Let’s break these things down in basic form. I guarantee you that even if guns were illegal in the U.S., there would still be killings and horrific incidents. If someone is determined enough, they can create destruction with everyday objects. 2 sentences, sounds like a good summary to me. Now to get real messy.
Mental Illness. Humanistic approaches to “mental illness” will never stop the problems. Look at the profiles of all the people who carried out horrific crimes in the past 2 years. What are their similarities? Seclusion, deep-rooted frustrations or anger, and/or a deep lack of caring for others are the top 3 that come to mind. I’m not some psychologist to give you all the theoretical reasoning behind mental instability and etc.
However, I can tell you from personal experience that there are thoughts and voices that are of death. Everyone has them, and if you say that you don’t then you’re blind to what’s going on around you and in you. People ACT out of what they believe about themselves. Think about this for a second. No seriously. Why did you just act the way you did yesterday when something unnerving happened? Was it calm or an outburst? It’s from how you view yourself and expectations.
Mental Illness? STOP LABELING SOMETHING THAT EVERYONE DEALS WITH. It’s ANYONE who hears thoughts that destroy ones core and image enough that they start to act out in anger and hatred of the world and life. “Geez, I wonder where these thoughts come from?” Where do you think Carmen San Diego? The Enemy comes to steal, kill, and destroy. The only weapon that Lucifer has are Words. Words, that if you believe them, they will formulate into an action and then chaos reigns.

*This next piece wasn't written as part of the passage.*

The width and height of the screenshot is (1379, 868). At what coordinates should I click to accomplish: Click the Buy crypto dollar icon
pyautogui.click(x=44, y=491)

“You’ve lost your mind thinking it’s just rooted in someone’s thoughts”. Oh really? You ever had those thoughts that “you’re not good enough”, “no one likes you”, “you’re a pathetic human being”, “people don’t understand you”, “they don’t accept you”, “you’re never going to make them proud”, “you have to show that you’re better for them to like you”, "you have to get back at them to prove you're better", "your image is tarnished because of them", and on and on and on and on and on? What do you do with those thoughts? You either believe them or reject them. Then, if you believe certain lies long enough your actions reflect your belief about yourself. It doesn’t take a psychologist or philosopher to figure that out.

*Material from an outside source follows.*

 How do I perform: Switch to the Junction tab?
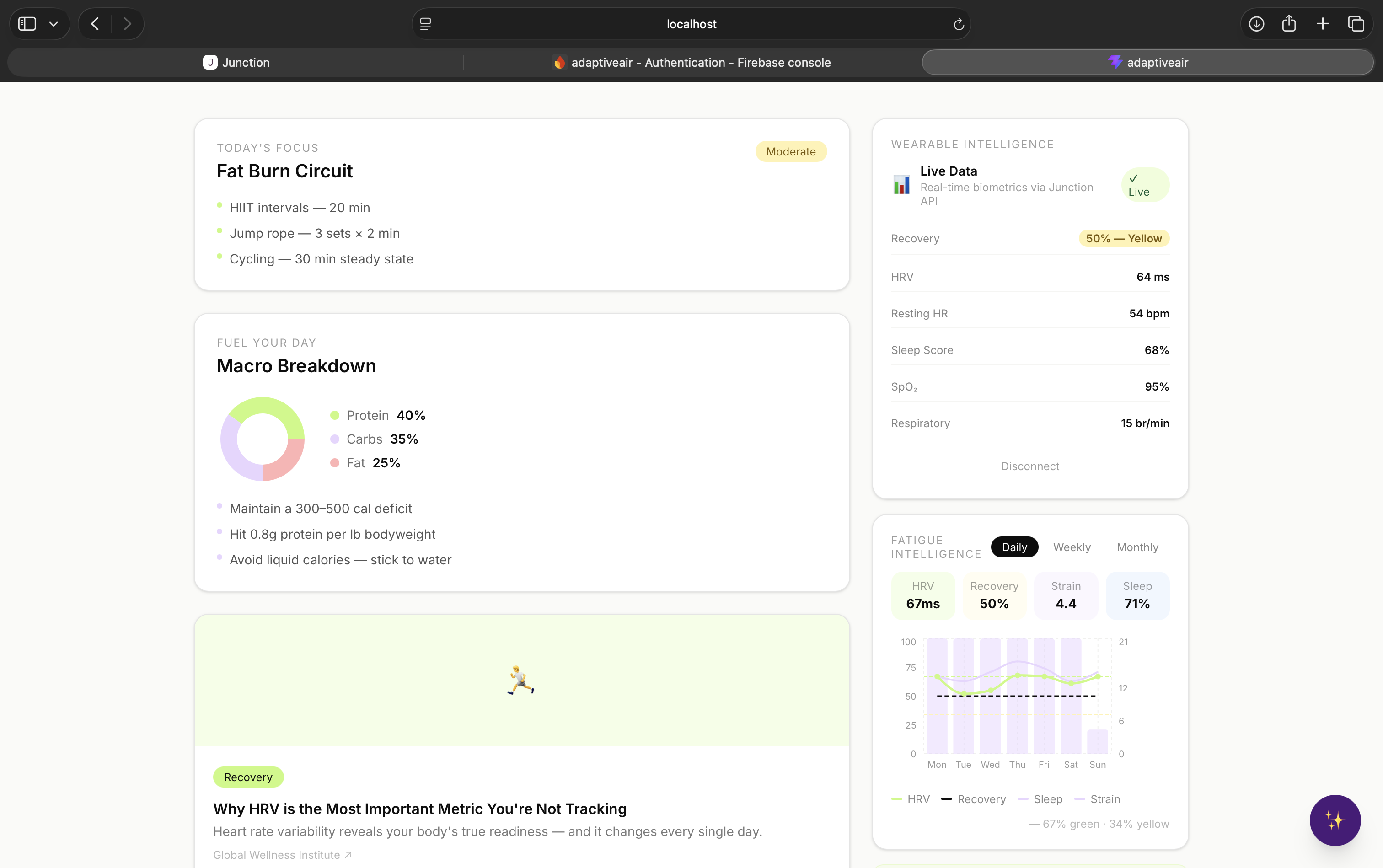pyautogui.click(x=236, y=62)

Evil is the belief that God is not Good and rooted in selfishness.
“You sound like a kumbaya dancing hippy”. Why thank you, but I don’t drink coffee.

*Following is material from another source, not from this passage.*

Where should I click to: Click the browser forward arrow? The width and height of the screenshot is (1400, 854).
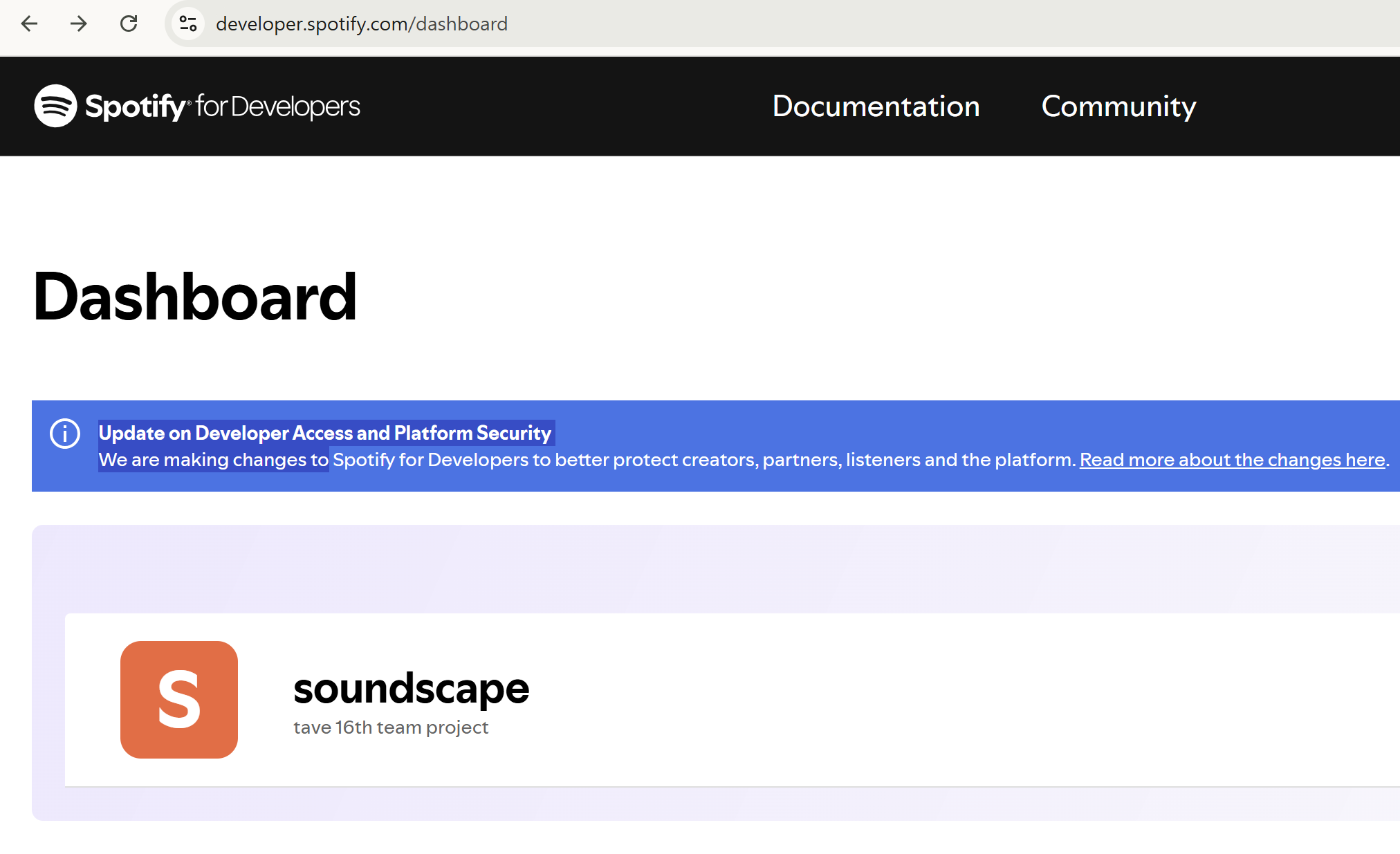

I feel led to share all this, because I can see my old self in their profiles. I read a profile on one in college in a human-growth and development psychology class. It scared me stiff. It almost felt as if I was reading about myself, but of one who had zero support and carried out their thoughts. They eventually carried out horrendous acts of violence. I used to believe those thoughts and attacks of ones core. Let me be frank with you…USED TO is key.
What happened? Oh, I still get those thoughts that attack my core, but I rebuke them now. Through encounters over time, I was more impacted by a Love that doesn’t make any sense and can erase all fear, doubt, worry, anxiety, and self-hate. Key Point: Encountered. Thousands and millions of people have yet received a drop of hope and love from others in such a long time, that they’re hopeless.
How to stop massacres? Love people. “It can’t be that easy”. Oh yes it is.
“You have no idea what you’re talking about and forgetting so many other factors”.
I used to be depressed, have suicidal thoughts, said horrific things, lived in a life of mental torment and hopelessness, and filled with anger and rage and bitterness. And then Love showed up that didn’t make sense. It was ugly, in my face, constant, subtle, and consistent. Love never left. No matter how low and in some rotting hole I thought I was in, it brought me out of it. I didn’t deserve it on a human scale, but the FATHER says I am.
I know people will want to give me problems for sharing these things that they don't agree with. And IF you DO, just know that I don't hate you and you are Loved. People can keep trying to encounter “mental illness” with human reasoning, but it isn’t going to cure the problem. Love from the Father is. Loving each other even when it hurts. Knowing ones worth in Him leads to healing and Life.
“That’s all I got to say about that”.